#### Task to complete:
Search the data for the word "agent" and copy every line that contains it.

Saved data entries
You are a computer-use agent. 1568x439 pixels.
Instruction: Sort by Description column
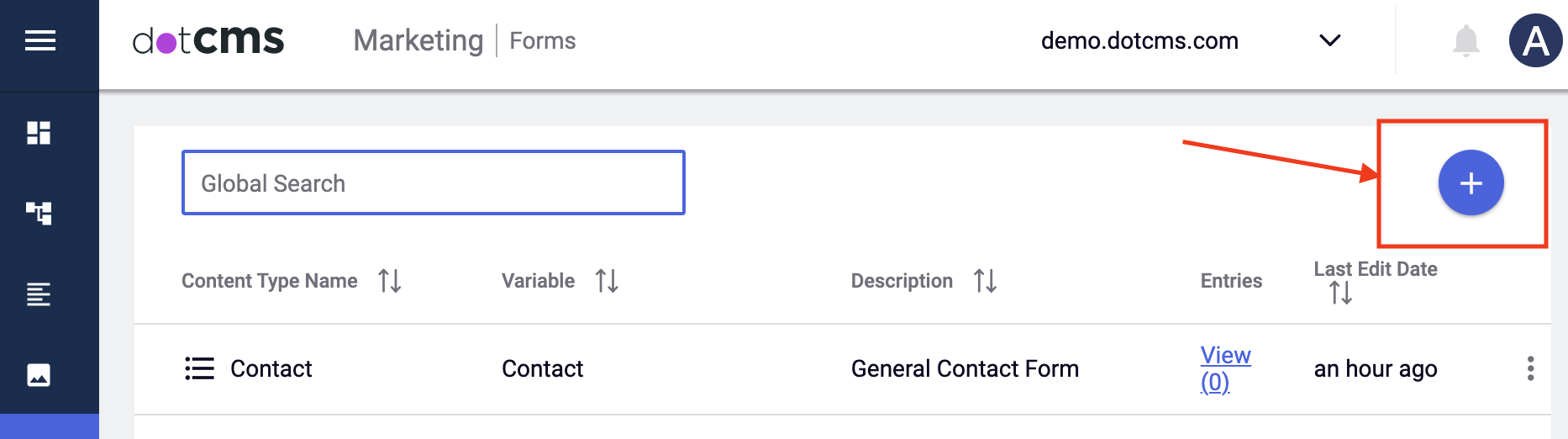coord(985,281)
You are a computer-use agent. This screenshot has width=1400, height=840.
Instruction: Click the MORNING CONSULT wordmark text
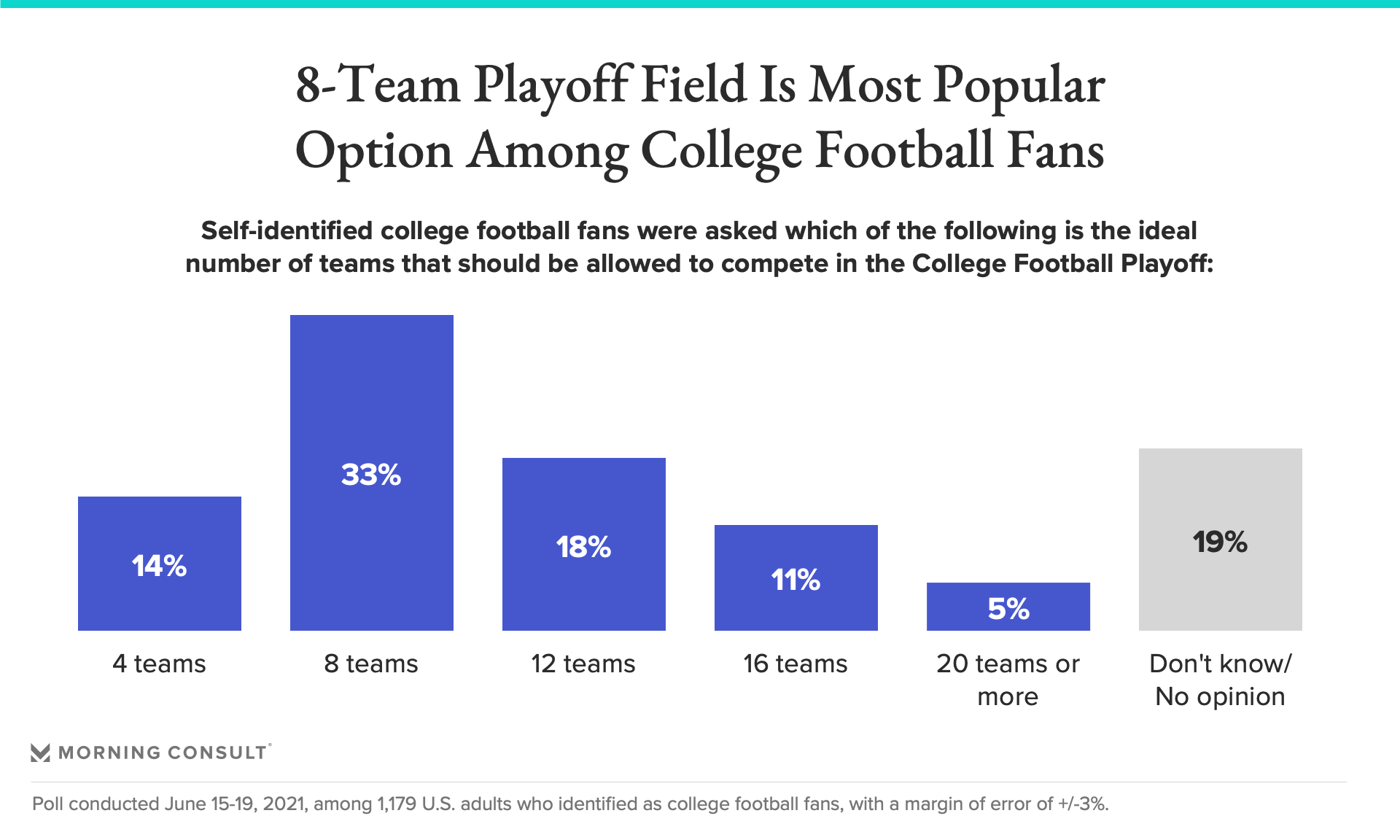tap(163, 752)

* * *

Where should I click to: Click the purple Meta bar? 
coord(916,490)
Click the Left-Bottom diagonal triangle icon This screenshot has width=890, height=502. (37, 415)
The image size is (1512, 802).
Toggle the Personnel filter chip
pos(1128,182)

* * *

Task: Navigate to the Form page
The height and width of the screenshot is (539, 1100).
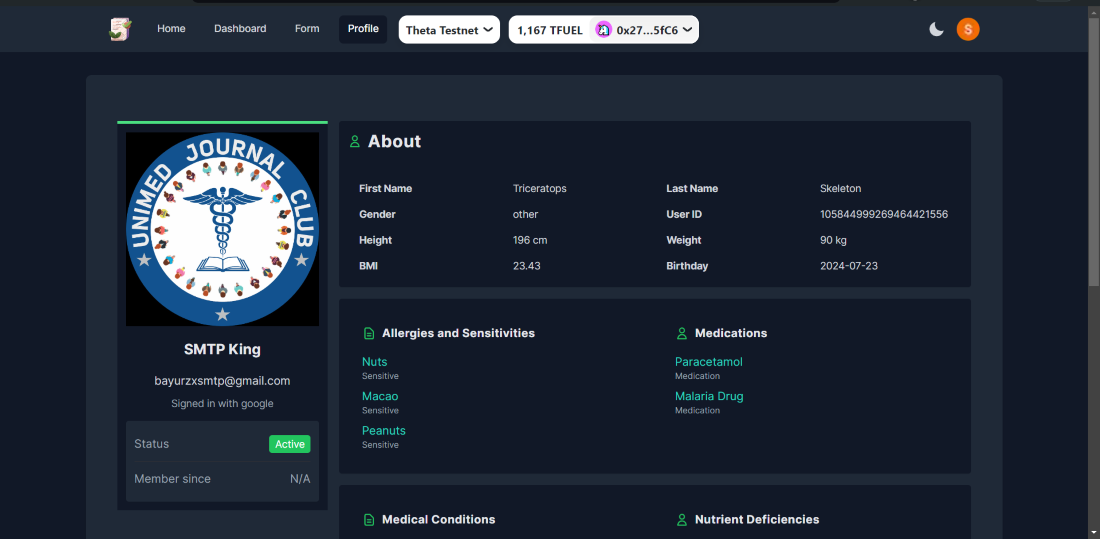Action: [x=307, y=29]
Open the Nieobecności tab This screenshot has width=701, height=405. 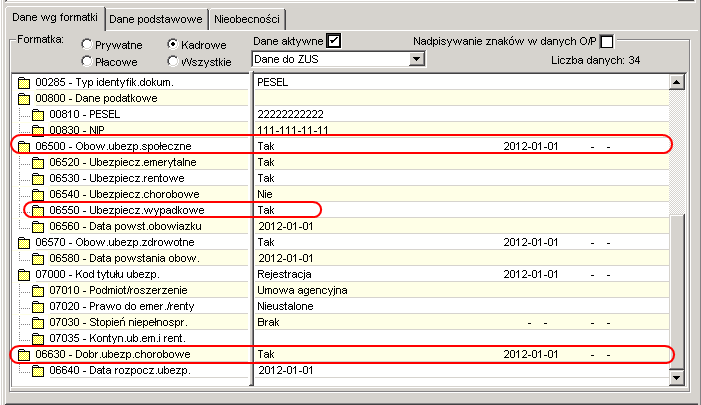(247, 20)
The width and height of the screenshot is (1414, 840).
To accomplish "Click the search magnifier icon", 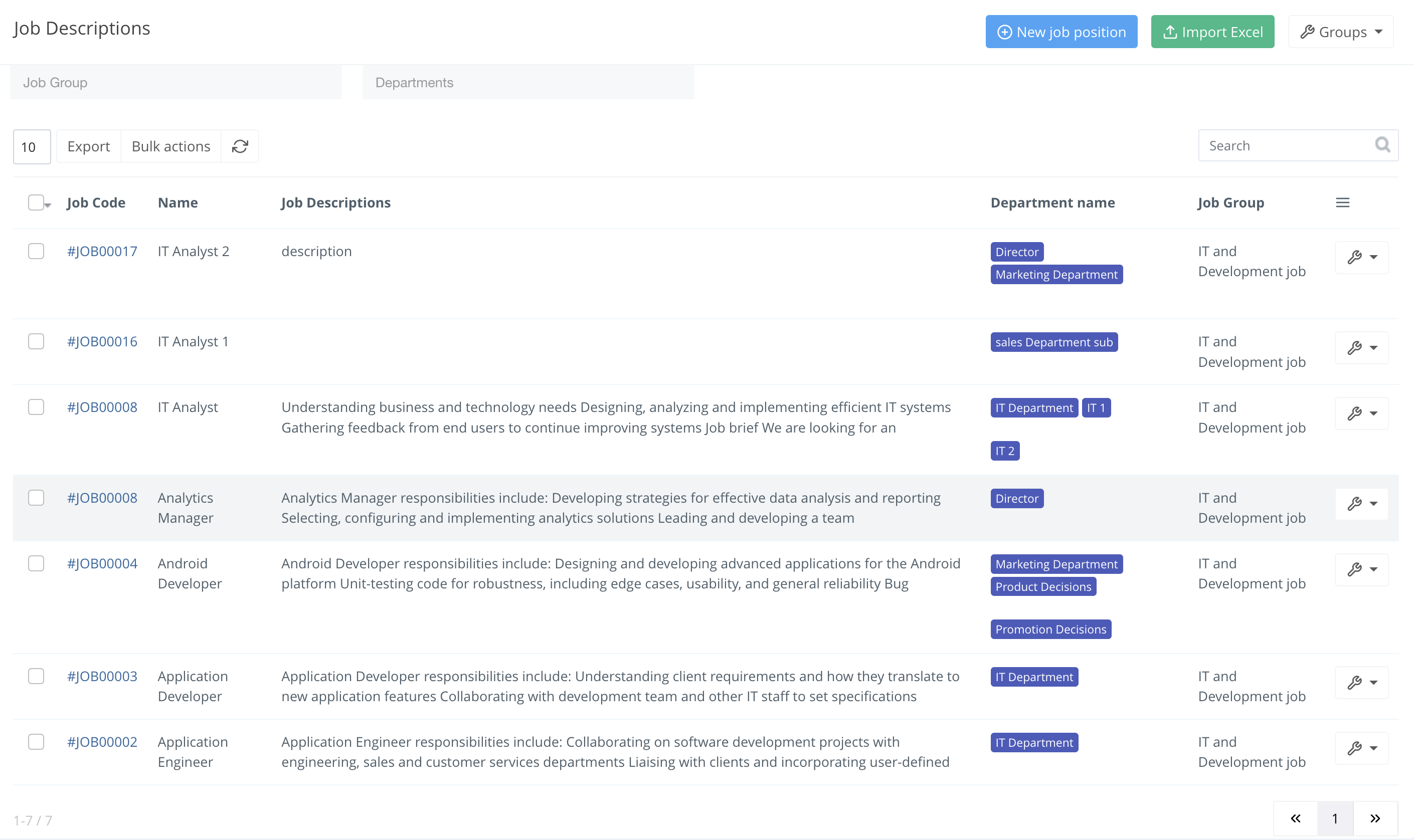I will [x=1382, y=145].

#### Task answer:
You are a computer-use agent. 1568x439 pixels.
You are a computer-use agent. This screenshot has width=1400, height=840.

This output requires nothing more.